DATA LISTING:
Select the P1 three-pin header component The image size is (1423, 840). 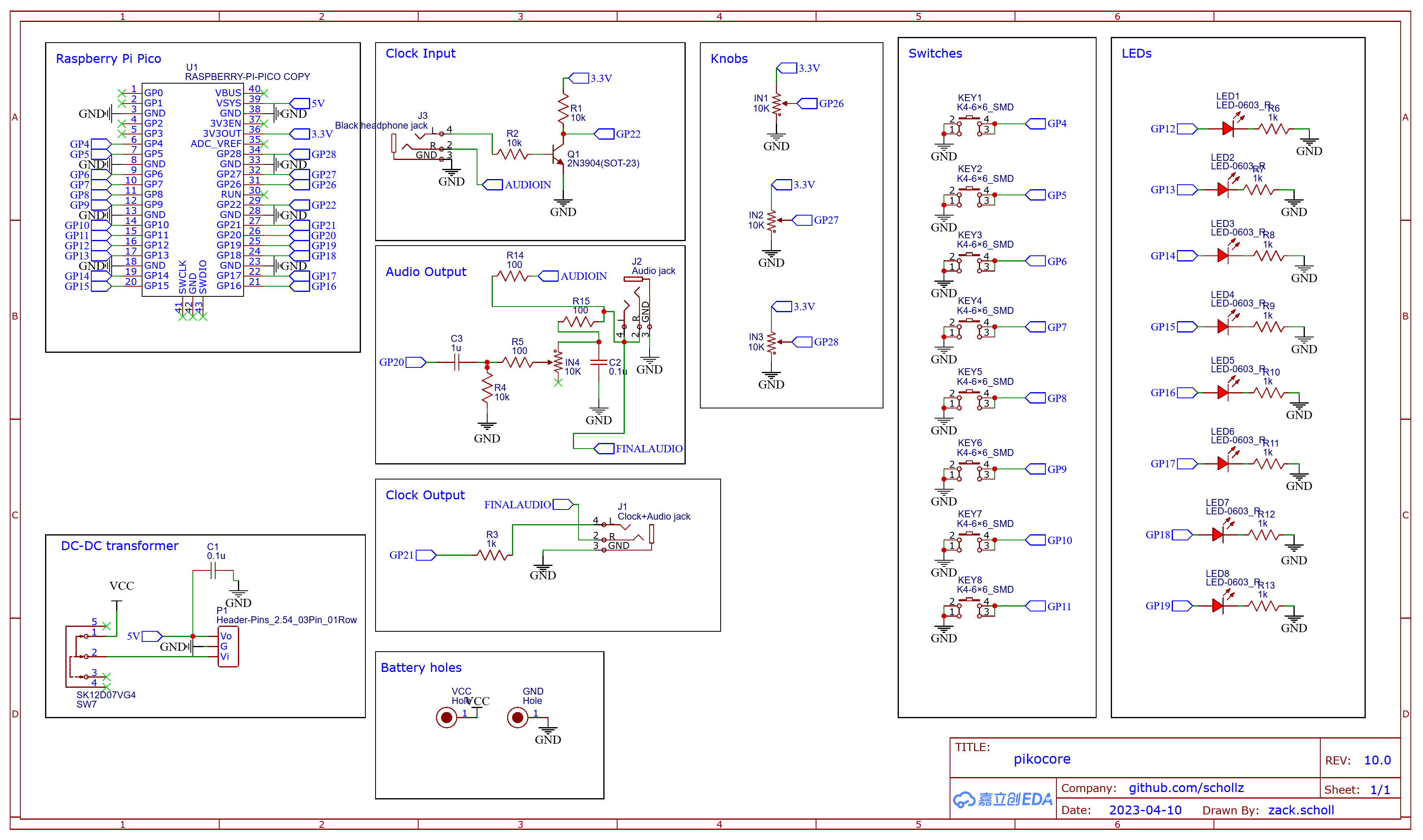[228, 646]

---

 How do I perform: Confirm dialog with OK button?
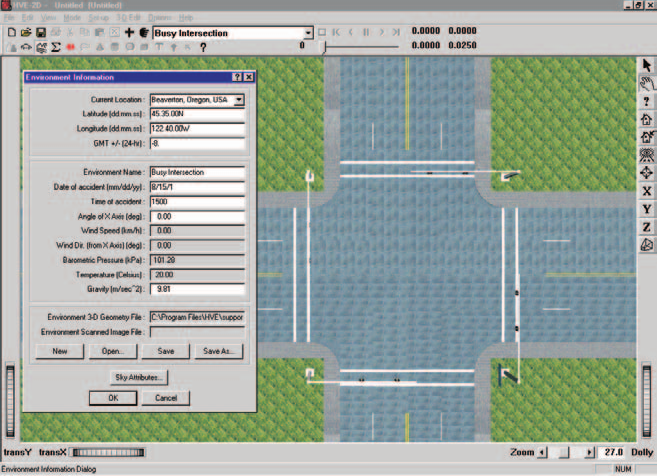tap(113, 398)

==

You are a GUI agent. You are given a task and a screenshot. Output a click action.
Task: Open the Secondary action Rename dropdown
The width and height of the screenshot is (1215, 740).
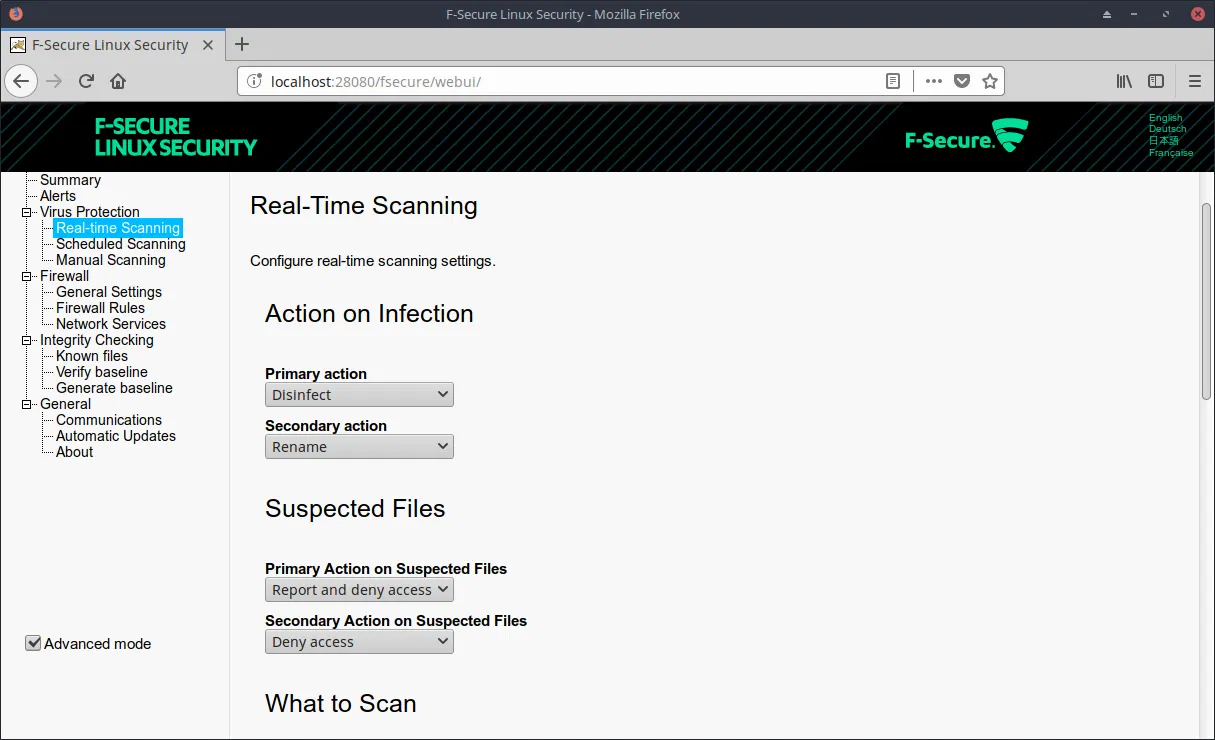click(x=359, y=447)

WORK INSTRUCTIONS: Every line in the material above that has the word "action" should be copied.

EXERCISE ANSWER:
You are a GUI agent. You are given a task and a screenshot. Output a click action.
Task: Open the Secondary action Rename dropdown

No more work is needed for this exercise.